Exercise details -
Scan the entries for the word "will" and report how many lines contain it, as a number with no other words.
______
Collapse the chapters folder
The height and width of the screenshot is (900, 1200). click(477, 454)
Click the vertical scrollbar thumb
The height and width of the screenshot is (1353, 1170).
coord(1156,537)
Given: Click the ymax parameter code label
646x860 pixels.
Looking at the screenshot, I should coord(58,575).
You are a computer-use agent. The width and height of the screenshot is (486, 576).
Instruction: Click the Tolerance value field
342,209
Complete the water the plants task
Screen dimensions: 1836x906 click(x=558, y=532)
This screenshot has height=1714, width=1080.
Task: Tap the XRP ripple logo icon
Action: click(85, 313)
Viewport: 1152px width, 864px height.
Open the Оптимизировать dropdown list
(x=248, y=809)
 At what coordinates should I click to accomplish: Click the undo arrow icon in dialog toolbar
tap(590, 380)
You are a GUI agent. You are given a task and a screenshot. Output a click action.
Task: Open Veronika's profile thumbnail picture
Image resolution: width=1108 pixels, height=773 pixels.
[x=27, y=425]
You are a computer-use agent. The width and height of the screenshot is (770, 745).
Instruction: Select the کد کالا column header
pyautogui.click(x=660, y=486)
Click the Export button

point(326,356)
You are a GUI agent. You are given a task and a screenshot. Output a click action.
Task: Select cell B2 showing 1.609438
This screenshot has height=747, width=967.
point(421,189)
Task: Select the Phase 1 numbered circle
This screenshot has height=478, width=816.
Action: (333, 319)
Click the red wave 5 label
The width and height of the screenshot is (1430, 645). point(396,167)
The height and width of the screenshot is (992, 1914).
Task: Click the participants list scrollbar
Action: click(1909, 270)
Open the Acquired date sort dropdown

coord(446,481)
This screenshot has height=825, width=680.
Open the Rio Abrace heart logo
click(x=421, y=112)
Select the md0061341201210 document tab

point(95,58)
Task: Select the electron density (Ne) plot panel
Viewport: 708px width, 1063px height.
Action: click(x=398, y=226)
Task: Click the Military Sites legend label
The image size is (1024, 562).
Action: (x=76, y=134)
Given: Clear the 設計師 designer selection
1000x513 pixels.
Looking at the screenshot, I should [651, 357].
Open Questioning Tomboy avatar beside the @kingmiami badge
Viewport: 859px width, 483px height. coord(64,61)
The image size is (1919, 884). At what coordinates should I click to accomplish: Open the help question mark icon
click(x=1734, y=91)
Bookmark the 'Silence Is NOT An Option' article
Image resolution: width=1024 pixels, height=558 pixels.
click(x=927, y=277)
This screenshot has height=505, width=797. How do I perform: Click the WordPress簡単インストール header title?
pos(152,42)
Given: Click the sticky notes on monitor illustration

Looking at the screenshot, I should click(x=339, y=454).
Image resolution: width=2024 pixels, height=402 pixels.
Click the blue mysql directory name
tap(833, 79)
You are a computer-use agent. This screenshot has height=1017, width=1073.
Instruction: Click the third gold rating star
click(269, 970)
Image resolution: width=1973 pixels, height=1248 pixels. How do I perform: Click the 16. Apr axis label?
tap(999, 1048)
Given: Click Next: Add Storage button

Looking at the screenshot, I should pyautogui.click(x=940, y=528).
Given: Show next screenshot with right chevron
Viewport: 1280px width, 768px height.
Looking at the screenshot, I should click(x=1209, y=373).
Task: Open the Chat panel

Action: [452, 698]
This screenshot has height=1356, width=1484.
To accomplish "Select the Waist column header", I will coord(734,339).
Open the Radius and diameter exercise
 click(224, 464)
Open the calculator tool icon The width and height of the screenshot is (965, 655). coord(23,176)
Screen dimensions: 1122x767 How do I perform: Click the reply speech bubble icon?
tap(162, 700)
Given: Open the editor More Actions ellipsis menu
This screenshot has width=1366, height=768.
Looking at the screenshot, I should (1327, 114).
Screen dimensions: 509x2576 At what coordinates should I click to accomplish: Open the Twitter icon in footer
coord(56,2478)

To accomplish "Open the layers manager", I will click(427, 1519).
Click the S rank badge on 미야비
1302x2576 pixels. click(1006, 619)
______
Finished task -
2